Teks Bacaan:
::::::::::

Senin 20 Nov 2023 11:43 WIB

Pesantren Kini Punya Keleluasaan dalam Sistem Pendidikan Nasional, Begini Penjelasannya

Pesantren diakui pemerintah sebagai salah satu satuan pendidikan

Rep: Fuji E Permana / Red: Nashih Nashrullah
Ilustrasi Pondok Pesantren. Pesantren diakui pemerintah sebagai salah satu satuan pendidikan
Foto: ANTARA/NOVRIAN ARBI
Ilustrasi Pondok Pesantren. Pesantren diakui pemerintah sebagai salah satu satuan pendidikan

REPUBLIKA.CO.ID, JAKARTA – Pondok pesantren kini lebih bebas memilih bentuk pendidikan yang sesuai dengan karakter dan kebutuhan santrinya, tanpa harus mendirikan sekolah formal.

Dengan pengakuan pemerintah secara penuh kepada pesantren, maka apapun pendidikan yang dimilikinya akan dapat meluluskan santri yang siap kuliah atau masuk ke dunia kerja. 

Baca Juga

Sekretaris Majelis Masyayikh, KH Muhyiddin Khotib, mengatakan, saat ini pesantren tidak harus menyelenggarakan pendidikan formal secara penuh, namun dapat dilakukan dengan pendekatan pengajaran kitab.

Secara legalitas saat ini sudah tidak ada masalah, karena apapun bentuk pendidikannya akan tetap direkognisi pemerintah, sehingga ijazahnya setara dengan pendidikan formal.

::::::::::

Data Tersimpan:
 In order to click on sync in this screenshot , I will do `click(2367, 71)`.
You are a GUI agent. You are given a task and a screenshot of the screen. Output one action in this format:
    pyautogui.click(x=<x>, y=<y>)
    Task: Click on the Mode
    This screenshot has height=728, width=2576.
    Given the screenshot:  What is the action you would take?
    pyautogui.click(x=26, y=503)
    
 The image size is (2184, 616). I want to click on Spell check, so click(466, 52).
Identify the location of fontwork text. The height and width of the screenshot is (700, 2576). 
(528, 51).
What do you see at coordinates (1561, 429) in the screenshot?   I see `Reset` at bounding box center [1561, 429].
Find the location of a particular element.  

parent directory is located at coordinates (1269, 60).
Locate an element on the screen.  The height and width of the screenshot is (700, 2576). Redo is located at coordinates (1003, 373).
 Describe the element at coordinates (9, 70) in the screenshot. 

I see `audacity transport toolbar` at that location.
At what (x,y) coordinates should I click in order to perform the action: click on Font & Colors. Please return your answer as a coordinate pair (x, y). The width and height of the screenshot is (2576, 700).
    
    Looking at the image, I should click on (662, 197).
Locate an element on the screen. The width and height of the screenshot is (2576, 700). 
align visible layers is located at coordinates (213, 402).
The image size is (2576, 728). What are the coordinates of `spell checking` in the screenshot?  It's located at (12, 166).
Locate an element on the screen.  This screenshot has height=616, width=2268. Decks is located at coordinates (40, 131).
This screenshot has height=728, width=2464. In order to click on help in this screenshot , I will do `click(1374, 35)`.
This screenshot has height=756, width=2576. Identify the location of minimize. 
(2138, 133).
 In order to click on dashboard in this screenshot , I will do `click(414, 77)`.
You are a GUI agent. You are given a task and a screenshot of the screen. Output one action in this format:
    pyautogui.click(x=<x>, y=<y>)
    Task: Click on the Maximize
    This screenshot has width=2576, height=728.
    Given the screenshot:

::::::::::

Yang Ditanyakan:
**A)** Tulis ulang bagian teks tentang pesantren yang dibuka dengan kata-kata yang memuat "Senin 20 Nov" dan ditutup dengan "ke dunia kerja.", lalu ganti "sekolah formal" dengan "lembaga formal".
**B)** Dalam teks tentang pesantren, siapa yang menjabat sebagai Sekretaris Majelis Masyayikh?
Baris-baris data tersebut diambil dari sumber lain.

Kunci Jawaban:
**A)**
Senin 20 Nov 2023 11:43 WIB

Pesantren Kini Punya Keleluasaan dalam Sistem Pendidikan Nasional, Begini Penjelasannya

Pesantren diakui pemerintah sebagai salah satu satuan pendidikan

Rep: Fuji E Permana / Red: Nashih Nashrullah
Ilustrasi Pondok Pesantren. Pesantren diakui pemerintah sebagai salah satu satuan pendidikan
Foto: ANTARA/NOVRIAN ARBI
Ilustrasi Pondok Pesantren. Pesantren diakui pemerintah sebagai salah satu satuan pendidikan

REPUBLIKA.CO.ID, JAKARTA – Pondok pesantren kini lebih bebas memilih bentuk pendidikan yang sesuai dengan karakter dan kebutuhan santrinya, tanpa harus mendirikan lembaga formal.

Dengan pengakuan pemerintah secara penuh kepada pesantren, maka apapun pendidikan yang dimilikinya akan dapat meluluskan santri yang siap kuliah atau masuk ke dunia kerja.

**B)** KH Muhyiddin Khotib.